Para muitos investidores, juntar as palavras “economia”, “mercado” e “Argentina” na mesma frase acaba invocando imagens não muito positivas: inflação nas alturas, desvalorização da moeda, crise política.

Javier Milei assumiu a presidência do país em 2024 e, desde então, colocou em prática uma série de medidas arrojadas para reajustar a economia. Alguns números já começaram a mudar: a inflação, por exemplo, fechou 2025 no menor nível em 8 anos.

Mesmo assim, muitos ativos argentinos continuam negociando com desconto de crise, como se nada tivesse mudado. 

Enquanto alguns gestores preferem passar longe do país, outros já enxergam o momento atual como uma oportunidade de investir em ativos baratos e que podem capturar valorização em um país a caminho de uma transformação.

Faz sentido investir na Argentina agora? Se sim, como isso é possível? Essas são as perguntas propostas pelo Empiricus PodCa$t deste sábado (25). Confira:

O que há de ‘diferente’ na Argentina a partir de agora que pode atrair potenciais investidores?

Paolo di Sora, CIO e sócio-fundador da RPS Capital, investe na Argentina há mais de uma década.

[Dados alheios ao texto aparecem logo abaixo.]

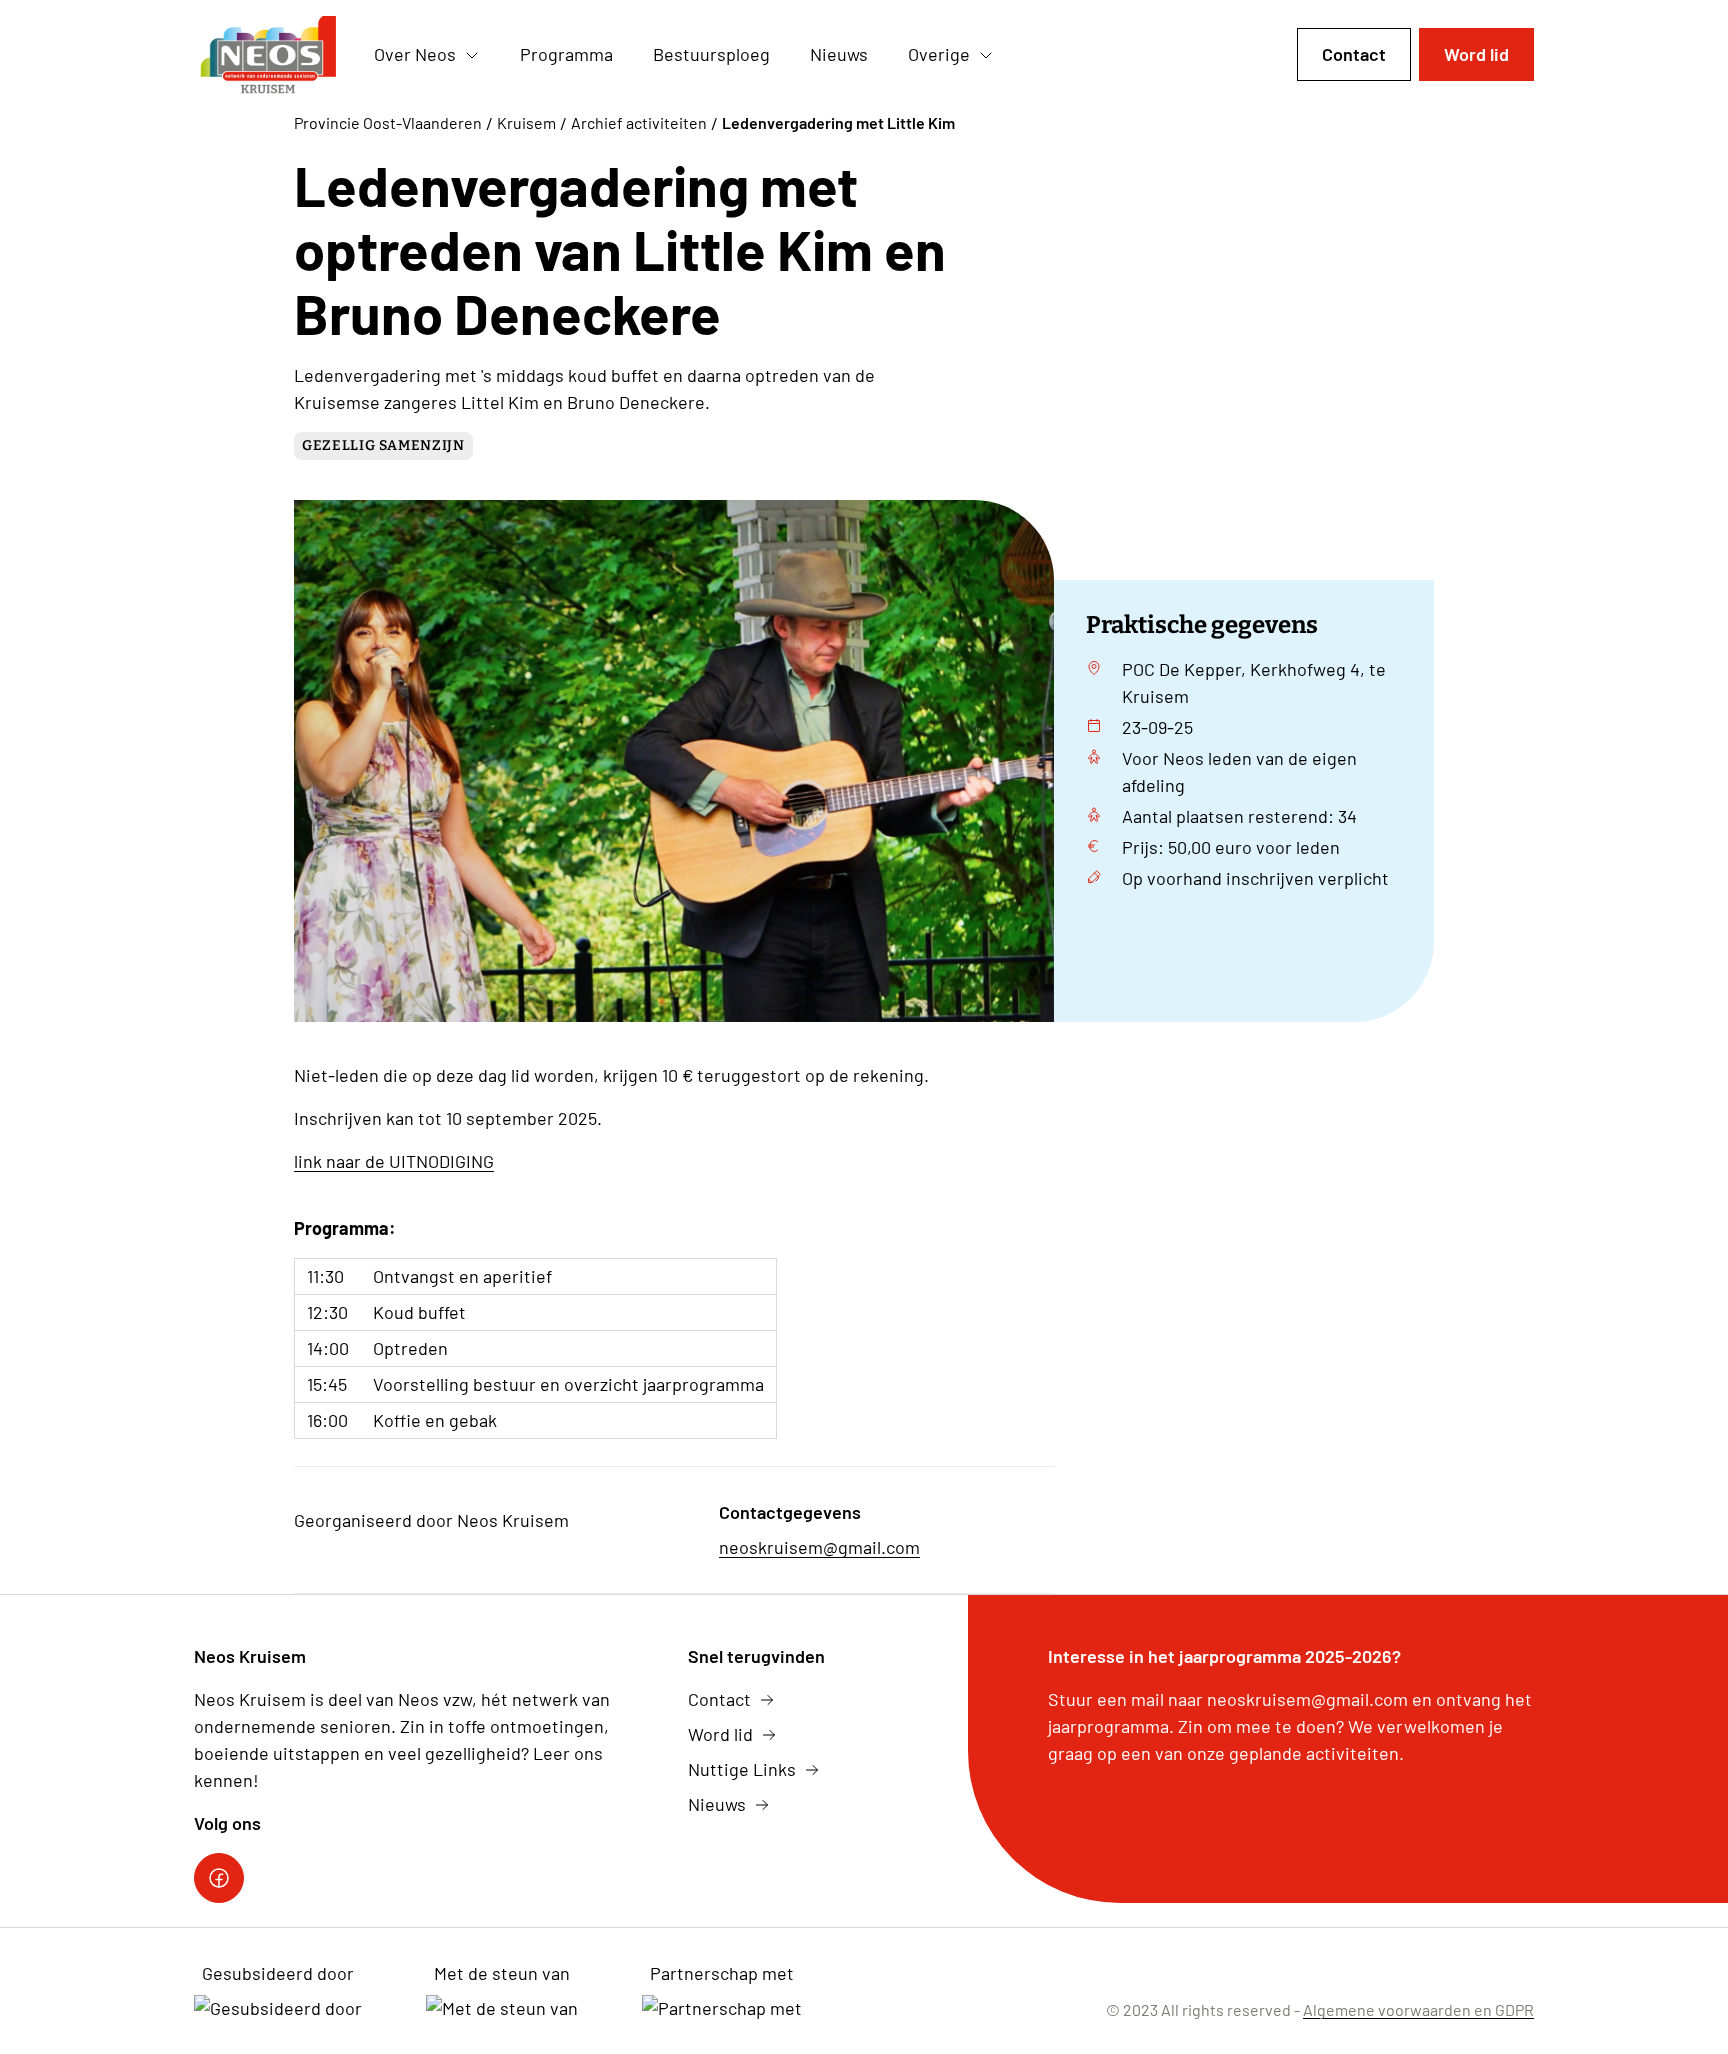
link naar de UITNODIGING (394, 1161)
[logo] (268, 55)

Em entrevista ao podcast, o especialista apontou dois motivos pelos quais é possível acreditar em uma “virada de chave” para a economia do país.

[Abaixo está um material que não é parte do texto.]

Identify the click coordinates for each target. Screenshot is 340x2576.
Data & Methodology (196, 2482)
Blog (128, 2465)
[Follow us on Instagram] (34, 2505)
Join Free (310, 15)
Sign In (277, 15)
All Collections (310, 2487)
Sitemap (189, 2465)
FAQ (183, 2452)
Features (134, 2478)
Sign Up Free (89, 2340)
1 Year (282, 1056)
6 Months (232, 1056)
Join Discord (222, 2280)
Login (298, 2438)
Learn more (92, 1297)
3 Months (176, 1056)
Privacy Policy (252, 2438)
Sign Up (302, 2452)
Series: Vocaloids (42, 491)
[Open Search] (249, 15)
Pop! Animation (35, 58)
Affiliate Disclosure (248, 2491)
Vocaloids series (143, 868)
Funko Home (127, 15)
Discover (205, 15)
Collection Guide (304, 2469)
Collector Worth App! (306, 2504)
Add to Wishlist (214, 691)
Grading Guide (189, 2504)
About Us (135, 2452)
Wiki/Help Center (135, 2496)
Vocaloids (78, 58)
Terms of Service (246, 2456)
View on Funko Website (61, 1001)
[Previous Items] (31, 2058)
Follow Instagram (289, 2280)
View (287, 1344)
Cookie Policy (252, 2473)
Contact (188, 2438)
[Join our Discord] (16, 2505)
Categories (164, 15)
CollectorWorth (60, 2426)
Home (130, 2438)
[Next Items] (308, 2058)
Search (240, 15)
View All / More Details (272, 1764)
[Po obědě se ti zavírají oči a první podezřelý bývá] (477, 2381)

  • Fator sociológico: “Tenho a percepção de que a sociedade argentina, de fato, chegou em um ‘fundo do poço’ em 2022 — e isso é o que cria o ambiente para uma mudança real”, afirma. “Conversando com a base da sociedade, vejo pessoas pedindo por uma mudança estrutural e madura”.
  • Exportação de commodities: Ainda no governo de Alberto Fernández, antecessor de Milei, a Argentina começou um projeto de desenvolvimento de sua província de petróleo. Essa nova “veia exportadora” impulsiona sua balança comercial em dólar. “Isso pode dar mais artilharia para o país se defender de uma próxima crise cambial”, afirma.

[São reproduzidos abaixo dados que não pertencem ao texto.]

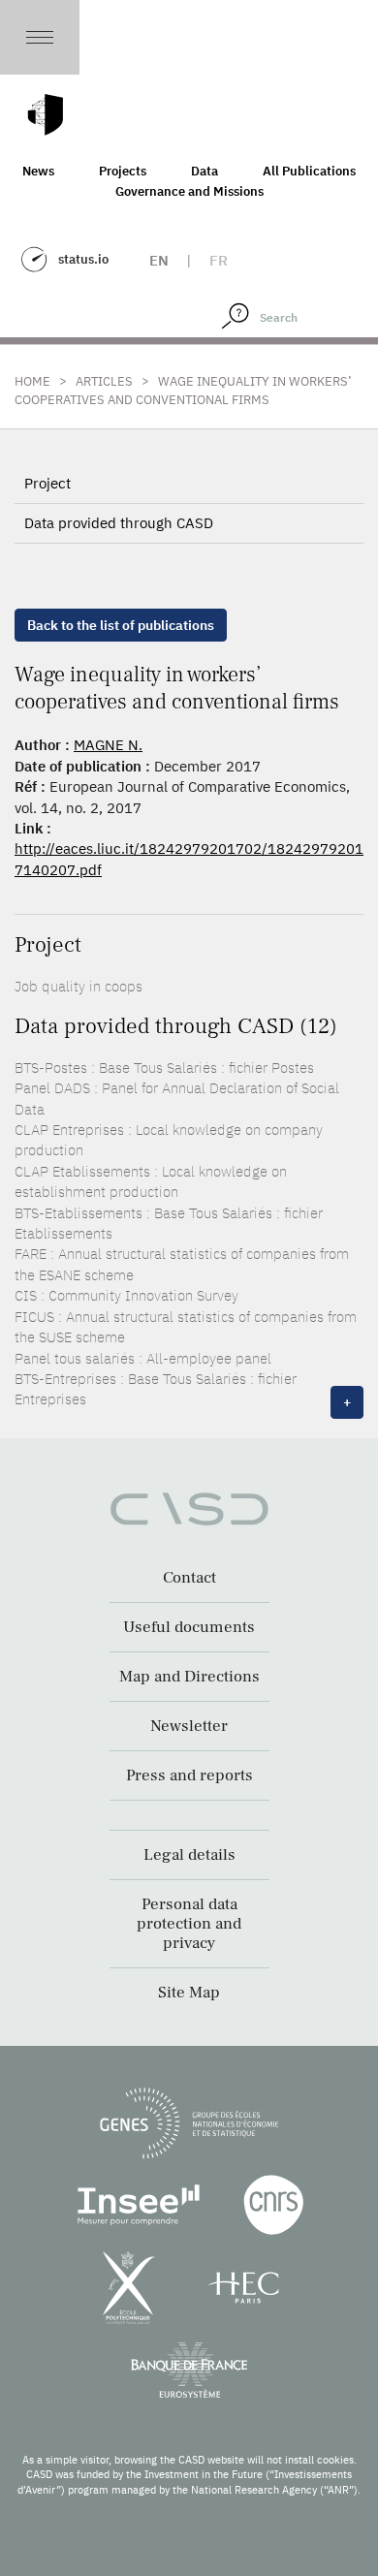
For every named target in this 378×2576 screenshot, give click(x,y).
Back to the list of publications (120, 625)
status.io (83, 259)
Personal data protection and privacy (189, 1924)
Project (47, 483)
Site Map (189, 1992)
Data (204, 171)
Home (32, 381)
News (38, 171)
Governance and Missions (189, 191)
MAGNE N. (108, 745)
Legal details (189, 1855)
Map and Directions (189, 1676)
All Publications (309, 171)
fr (218, 260)
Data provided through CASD (118, 523)
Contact (189, 1577)
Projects (122, 171)
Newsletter (189, 1726)
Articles (104, 381)
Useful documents (189, 1627)
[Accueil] (45, 115)
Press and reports (189, 1775)
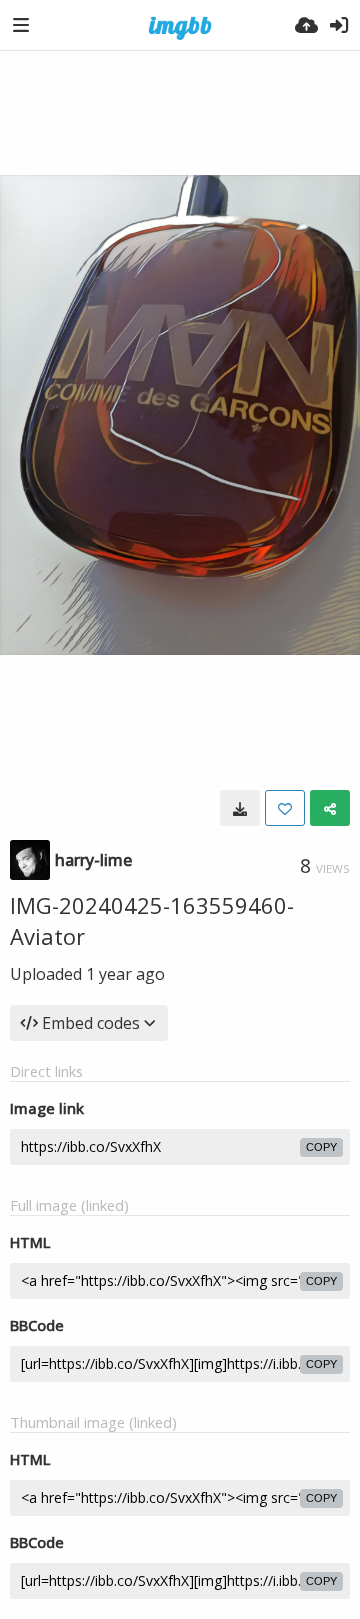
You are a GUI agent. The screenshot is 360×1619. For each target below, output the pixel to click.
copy (321, 1147)
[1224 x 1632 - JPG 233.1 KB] (240, 808)
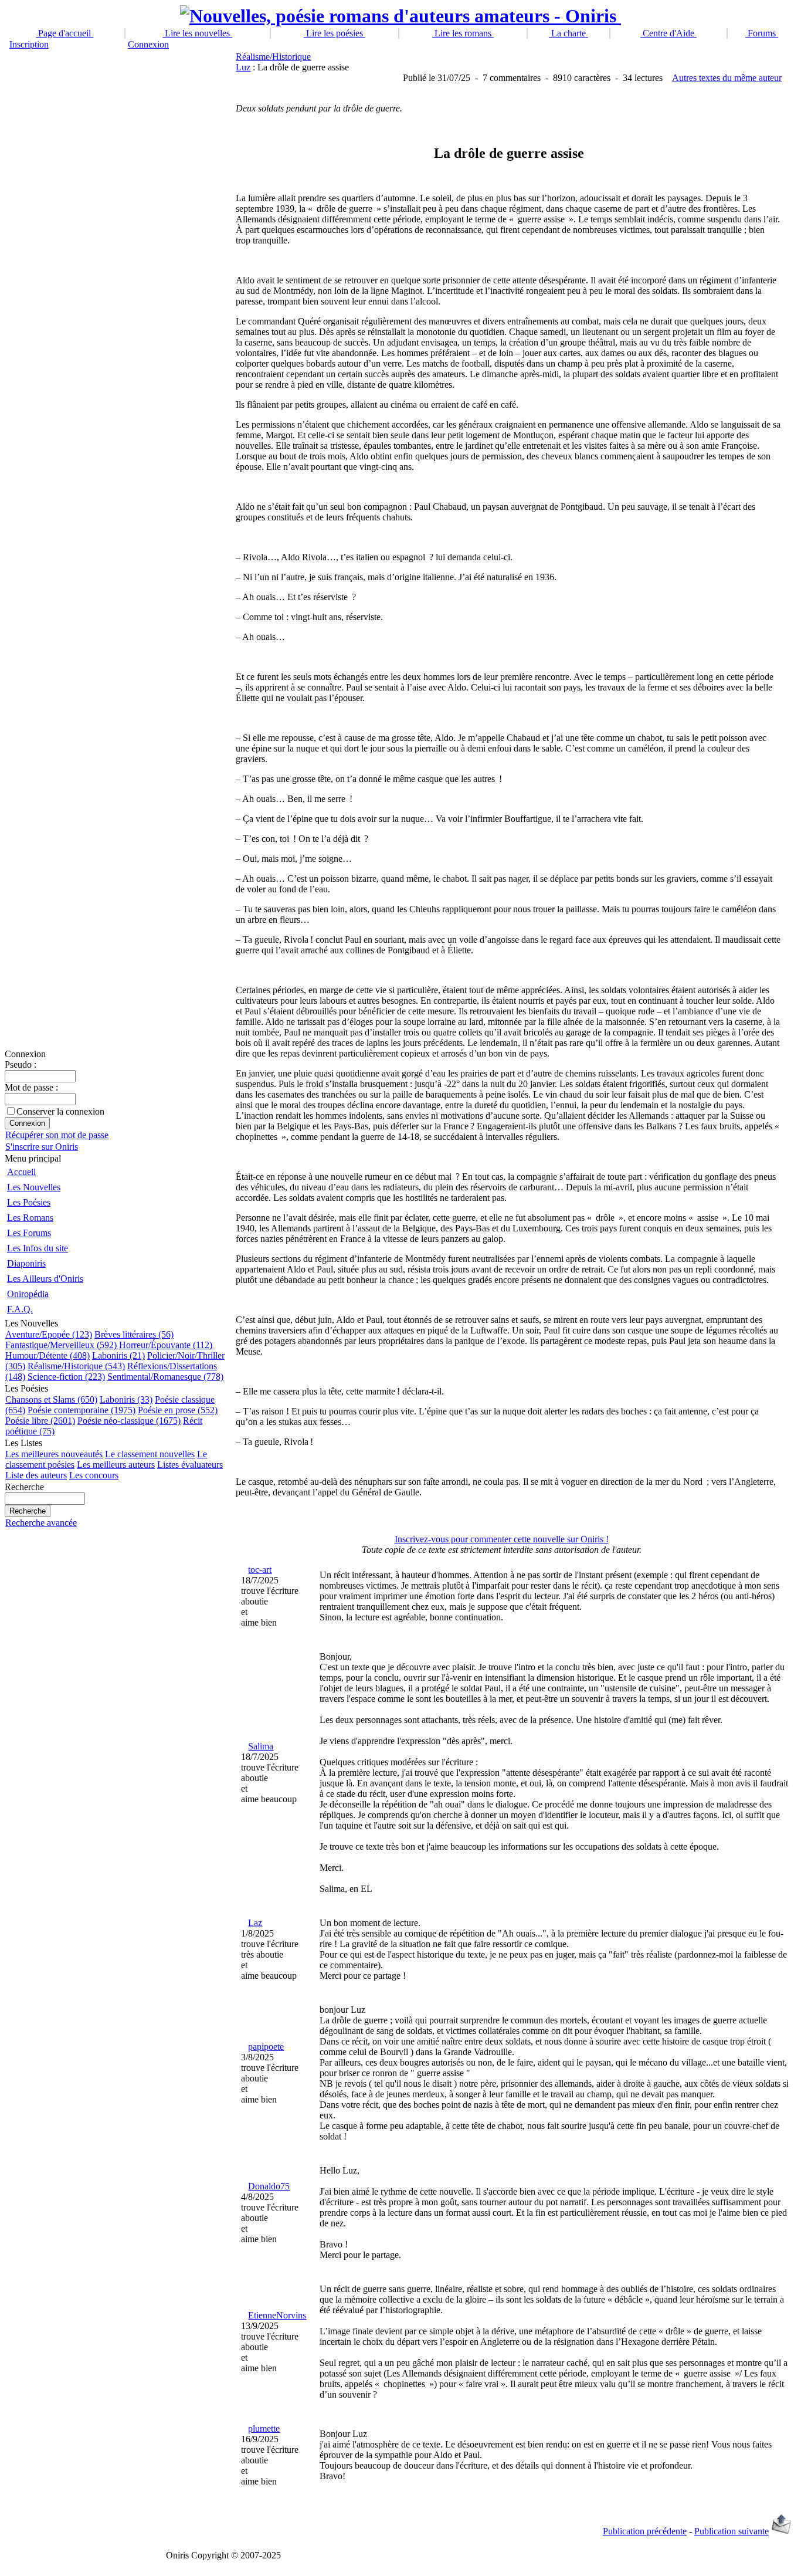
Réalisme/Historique (273, 57)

    Vai sobrar dólar na Argentina, se as coisas continuarem na direção que estão indo. Isso é transformacional. Há algo estrutural acontecendo, que de fato cria um ambiente estrutural de investimentos”, conclui.

Se Milei eventualmente sair do poder, as perspectivas podem mudar?

“Se Milei perder as eleições [em 2027], não acho que a alternativa será alguém que vai jogar tudo o que foi feito fora. O kirchnerismo enfraqueceu muito”, afirma di Sora. Para o especialista, um possível substituto de Milei deve reconhecer a manutenção de, pelo menos, parte das reformas.

“Não importa se é de direita ou de esquerda: certos valores serão preservados, e então passamos a ter confiança de que esse projeto terá um payback em alguns anos”.

Para especialista, com o tempo, a Argentina carrega potencial de ‘multiplicar seu dinheiro por algumas vezes’

“Sempre que você olhar o múltiplo de uma empresa argentina, tem que pensar no potencial de crescimento que ela tem em um país que ficou parado no tempo por décadas”, afirma di Sora.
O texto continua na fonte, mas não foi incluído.